Introducing ‘alternative studying’: A better way to procrastinate
Ask me how finals are going
As the semester winds downs, now is the time to fully demonstrate our commitment to those distinguished activities that don’t get nearly enough recognition from the faceless monolith of the academy.
In my first-ever contribution to what appears to be an institution of local procrastination, I’m here to provide some language for a shared collegiate experience which crosses partisan and social boundaries: alternative studying.
We may not be studying anything GPA-shattering, but we’re definitely becoming more interesting and nuanced citizens in this competitive global economy … right?

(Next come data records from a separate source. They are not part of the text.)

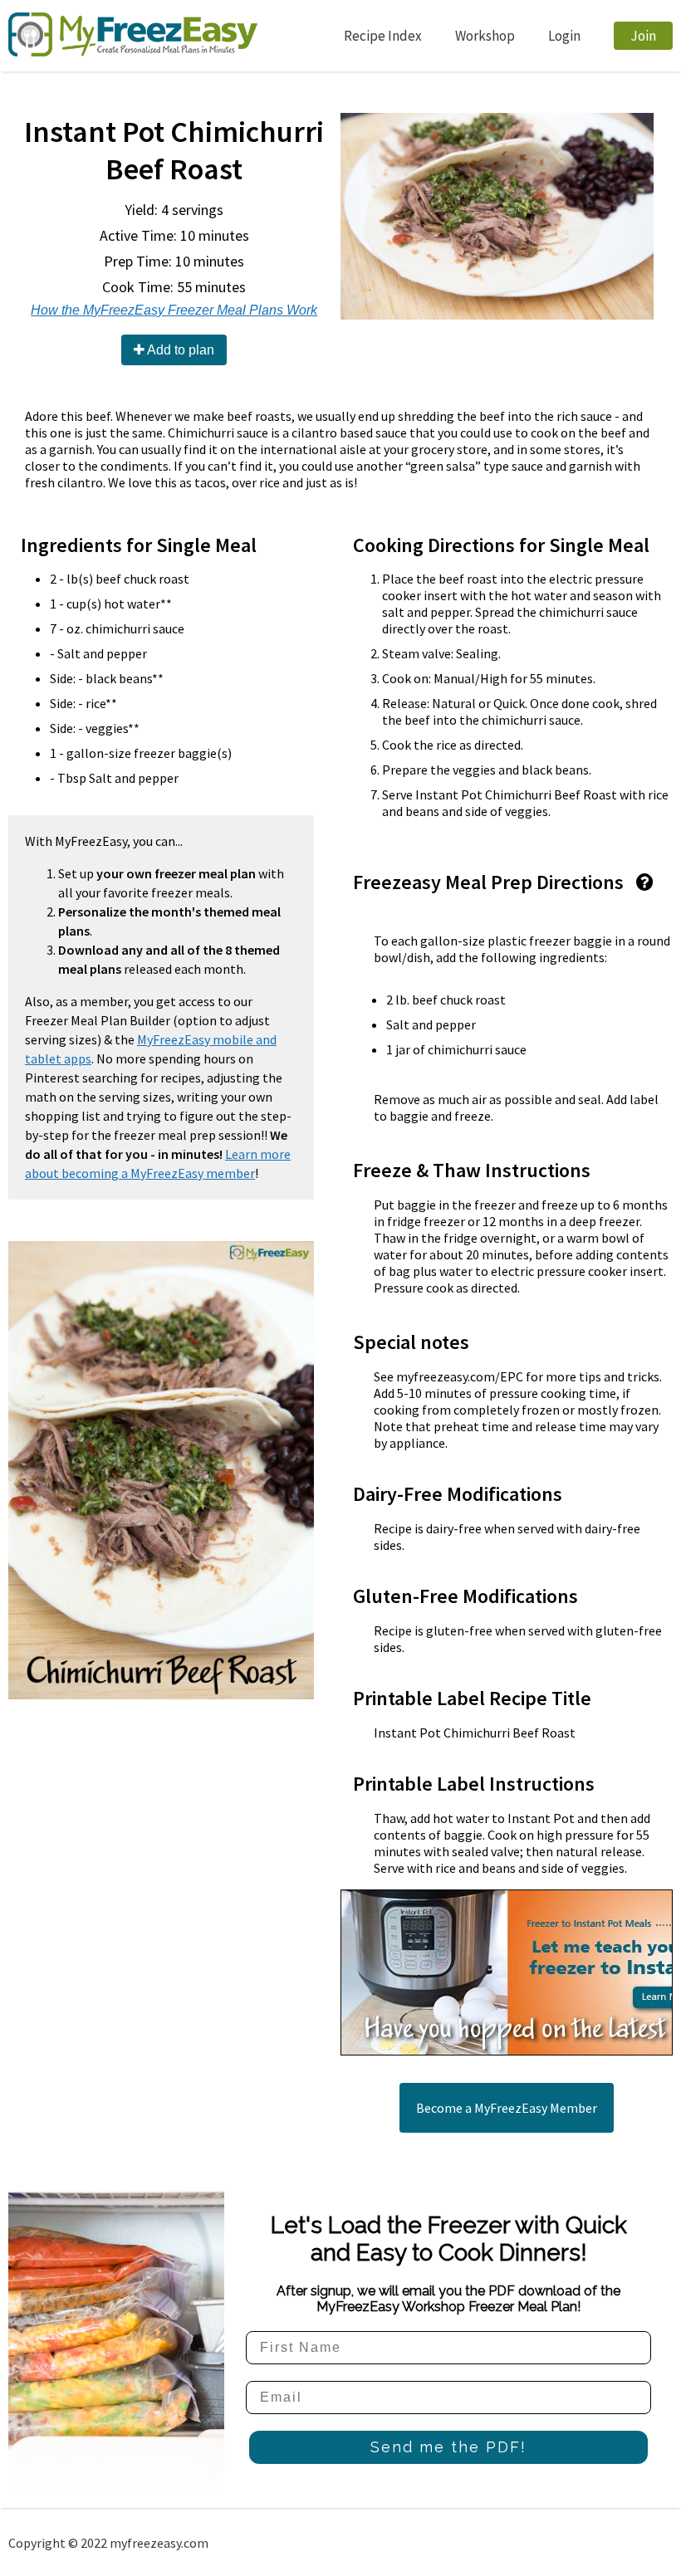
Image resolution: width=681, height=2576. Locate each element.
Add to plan (179, 350)
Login (564, 36)
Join (643, 36)
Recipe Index (383, 36)
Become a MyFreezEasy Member (506, 2107)
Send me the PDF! (448, 2447)
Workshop (485, 36)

As our good American jobs are transforming into robots faster than we can get endorsements on LinkedIn, the way that we study is changing too. An instructor might assign a five-thousand word essay on Faulkner’s As I Lay Dying, but I will surely find myself reading this fifty-page journal article that I found linked through someone’s twitter when I Googled my co-worker’s brother. Or, alternatively I might watch the new season of Sense8.
Truthfully, me writing this mediocre article is perhaps the most prime example I can give of alternative studying. Am I working towards finishing outstanding assignments that contribute towards my academic success? I’m going to intentionally not answer that by pivoting to another question: How many of you are reading this instead of doing your goddamn homework?
Now more than ever, there are myriad ways to not study.
In W.E.B. Dubois Library alone, there are 26 floors, all of which have been–and likely currently are being–directed towards the honored tradition of alternative studying. Take the ninth floor, for instance, where systemic alternative studying has actually been institutionalized. Don’t tell me you’re doing a group project, I can hear every word you say from the spot where I was taking a nap behind an absurd plaster bust of Beethoven.
Often I’ll sit in the DML in front of a desktop monitor with my laptop open, just because I like looking at the big screen while I’m checking my Gmail.
The connection between new media and the recent proliferation in alternative studying practices is clear. Consider the culturally enriching practice of maintaining dozens of internet browser tabs open at all times. Each page, unique and important in its own way, quickly becomes useless when one’s computer finally, inevitably crashes. How many unfinished BuzzFeed quizzes will be lost, is literally anyone’s guess.
Does this column condone the sneaky-as-fuck normalization of illiberal political rhetoric under the guise of “alternative facts”? Am I trivializing a rhetorical strategy which undermines our rights as citizens in a democracy? Will I ever finish the paper that I started three days ago?
I’ll leave you to ponder those questions while you finally take that Game of Thrones personality quiz you started three weeks ago.
For my part, I’m going to pirate Princess Mononoke and head to the library in the hopes of getting a sophomore to buy me an Odwalla smoothie with one of the many swipes they undoubtably have no clue what to do with. Catch me on the eleventh floor, hogging a study carol stacked with books, while watching anime with headphones in.